##### GIVEN RECORDS #####
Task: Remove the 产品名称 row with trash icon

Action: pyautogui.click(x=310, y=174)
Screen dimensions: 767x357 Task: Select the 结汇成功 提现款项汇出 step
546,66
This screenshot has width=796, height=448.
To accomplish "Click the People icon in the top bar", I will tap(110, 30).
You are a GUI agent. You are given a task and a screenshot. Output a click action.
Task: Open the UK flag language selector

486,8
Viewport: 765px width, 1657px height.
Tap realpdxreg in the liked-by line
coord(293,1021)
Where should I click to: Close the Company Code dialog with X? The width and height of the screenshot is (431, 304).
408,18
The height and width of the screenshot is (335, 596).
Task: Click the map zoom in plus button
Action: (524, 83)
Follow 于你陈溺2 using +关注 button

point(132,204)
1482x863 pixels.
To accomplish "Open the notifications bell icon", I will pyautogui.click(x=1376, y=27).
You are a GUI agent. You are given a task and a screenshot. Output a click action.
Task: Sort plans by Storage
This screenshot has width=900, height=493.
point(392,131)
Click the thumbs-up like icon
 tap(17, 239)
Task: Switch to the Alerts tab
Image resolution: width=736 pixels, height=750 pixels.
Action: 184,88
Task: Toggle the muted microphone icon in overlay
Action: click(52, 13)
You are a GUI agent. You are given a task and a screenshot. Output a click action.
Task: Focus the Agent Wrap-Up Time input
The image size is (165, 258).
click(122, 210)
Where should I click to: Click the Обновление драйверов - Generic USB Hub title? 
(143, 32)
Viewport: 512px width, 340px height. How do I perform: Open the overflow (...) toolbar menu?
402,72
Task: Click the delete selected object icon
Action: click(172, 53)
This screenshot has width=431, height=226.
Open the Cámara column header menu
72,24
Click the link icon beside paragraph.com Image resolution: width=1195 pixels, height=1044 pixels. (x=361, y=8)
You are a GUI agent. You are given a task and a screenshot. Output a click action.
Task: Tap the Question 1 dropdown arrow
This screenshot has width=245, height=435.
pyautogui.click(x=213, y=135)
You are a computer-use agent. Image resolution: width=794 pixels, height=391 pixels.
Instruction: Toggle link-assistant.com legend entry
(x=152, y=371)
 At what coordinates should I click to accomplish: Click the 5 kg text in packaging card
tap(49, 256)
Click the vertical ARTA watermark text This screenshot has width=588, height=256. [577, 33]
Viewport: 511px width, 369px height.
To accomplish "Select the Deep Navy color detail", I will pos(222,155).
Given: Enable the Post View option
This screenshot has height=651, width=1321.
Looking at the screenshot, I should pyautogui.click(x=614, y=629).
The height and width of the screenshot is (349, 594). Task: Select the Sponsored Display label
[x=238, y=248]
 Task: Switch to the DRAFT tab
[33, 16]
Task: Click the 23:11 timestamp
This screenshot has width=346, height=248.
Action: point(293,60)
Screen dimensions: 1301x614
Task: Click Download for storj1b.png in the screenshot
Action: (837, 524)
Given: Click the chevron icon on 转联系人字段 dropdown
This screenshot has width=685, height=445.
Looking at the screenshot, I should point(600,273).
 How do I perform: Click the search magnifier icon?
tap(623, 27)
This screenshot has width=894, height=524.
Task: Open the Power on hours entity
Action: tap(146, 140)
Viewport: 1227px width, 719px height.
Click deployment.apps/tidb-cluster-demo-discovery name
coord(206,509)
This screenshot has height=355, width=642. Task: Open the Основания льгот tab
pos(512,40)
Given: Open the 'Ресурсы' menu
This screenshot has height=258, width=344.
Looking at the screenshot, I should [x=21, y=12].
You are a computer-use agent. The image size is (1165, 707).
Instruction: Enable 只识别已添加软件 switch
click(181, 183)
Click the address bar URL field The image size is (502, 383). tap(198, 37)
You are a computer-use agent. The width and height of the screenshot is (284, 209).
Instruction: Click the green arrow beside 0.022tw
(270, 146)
#####
◆ BRIEF ◆
Repeat all of the data shown above, exactly as it appears.

◆ YOUR SOLUTION ◆
Task: Remove the 产品名称 row with trash icon

Action: pyautogui.click(x=310, y=174)
Screen dimensions: 767x357 Task: Select the 结汇成功 提现款项汇出 step
546,66
This screenshot has width=796, height=448.
To accomplish "Click the People icon in the top bar", I will tap(110, 30).
You are a GUI agent. You are given a task and a screenshot. Output a click action.
Task: Open the UK flag language selector

486,8
Viewport: 765px width, 1657px height.
Tap realpdxreg in the liked-by line
coord(293,1021)
Where should I click to: Close the Company Code dialog with X? The width and height of the screenshot is (431, 304).
408,18
The height and width of the screenshot is (335, 596).
Task: Click the map zoom in plus button
Action: (524, 83)
Follow 于你陈溺2 using +关注 button

point(132,204)
1482x863 pixels.
To accomplish "Open the notifications bell icon", I will pyautogui.click(x=1376, y=27).
You are a GUI agent. You are given a task and a screenshot. Output a click action.
Task: Sort plans by Storage
This screenshot has width=900, height=493.
point(392,131)
Click the thumbs-up like icon
 tap(17, 239)
Task: Switch to the Alerts tab
Image resolution: width=736 pixels, height=750 pixels.
Action: 184,88
Task: Toggle the muted microphone icon in overlay
Action: click(52, 13)
You are a GUI agent. You are given a task and a screenshot. Output a click action.
Task: Focus the Agent Wrap-Up Time input
The image size is (165, 258).
click(122, 210)
Where should I click to: Click the Обновление драйверов - Generic USB Hub title? 
(143, 32)
Viewport: 512px width, 340px height. How do I perform: Open the overflow (...) toolbar menu?
402,72
Task: Click the delete selected object icon
Action: click(172, 53)
This screenshot has width=431, height=226.
Open the Cámara column header menu
72,24
Click the link icon beside paragraph.com Image resolution: width=1195 pixels, height=1044 pixels. (x=361, y=8)
You are a GUI agent. You are given a task and a screenshot. Output a click action.
Task: Tap the Question 1 dropdown arrow
This screenshot has width=245, height=435.
pyautogui.click(x=213, y=135)
You are a computer-use agent. Image resolution: width=794 pixels, height=391 pixels.
Instruction: Toggle link-assistant.com legend entry
(x=152, y=371)
 At what coordinates should I click to accomplish: Click the 5 kg text in packaging card
tap(49, 256)
Click the vertical ARTA watermark text This screenshot has width=588, height=256. [577, 33]
Viewport: 511px width, 369px height.
To accomplish "Select the Deep Navy color detail", I will pos(222,155).
Given: Enable the Post View option
This screenshot has height=651, width=1321.
Looking at the screenshot, I should pyautogui.click(x=614, y=629).
The height and width of the screenshot is (349, 594). Task: Select the Sponsored Display label
[x=238, y=248]
 Task: Switch to the DRAFT tab
[33, 16]
Task: Click the 23:11 timestamp
This screenshot has width=346, height=248.
Action: point(293,60)
Screen dimensions: 1301x614
Task: Click Download for storj1b.png in the screenshot
Action: (837, 524)
Given: Click the chevron icon on 转联系人字段 dropdown
This screenshot has width=685, height=445.
Looking at the screenshot, I should point(600,273).
 How do I perform: Click the search magnifier icon?
tap(623, 27)
This screenshot has width=894, height=524.
Task: Open the Power on hours entity
Action: tap(146, 140)
Viewport: 1227px width, 719px height.
Click deployment.apps/tidb-cluster-demo-discovery name
coord(206,509)
This screenshot has height=355, width=642. Task: Open the Основания льгот tab
pos(512,40)
Given: Open the 'Ресурсы' menu
This screenshot has height=258, width=344.
Looking at the screenshot, I should [x=21, y=12].
You are a computer-use agent. The image size is (1165, 707).
Instruction: Enable 只识别已添加软件 switch
click(181, 183)
Click the address bar URL field The image size is (502, 383). tap(198, 37)
You are a computer-use agent. The width and height of the screenshot is (284, 209).
Instruction: Click the green arrow beside 0.022tw
(270, 146)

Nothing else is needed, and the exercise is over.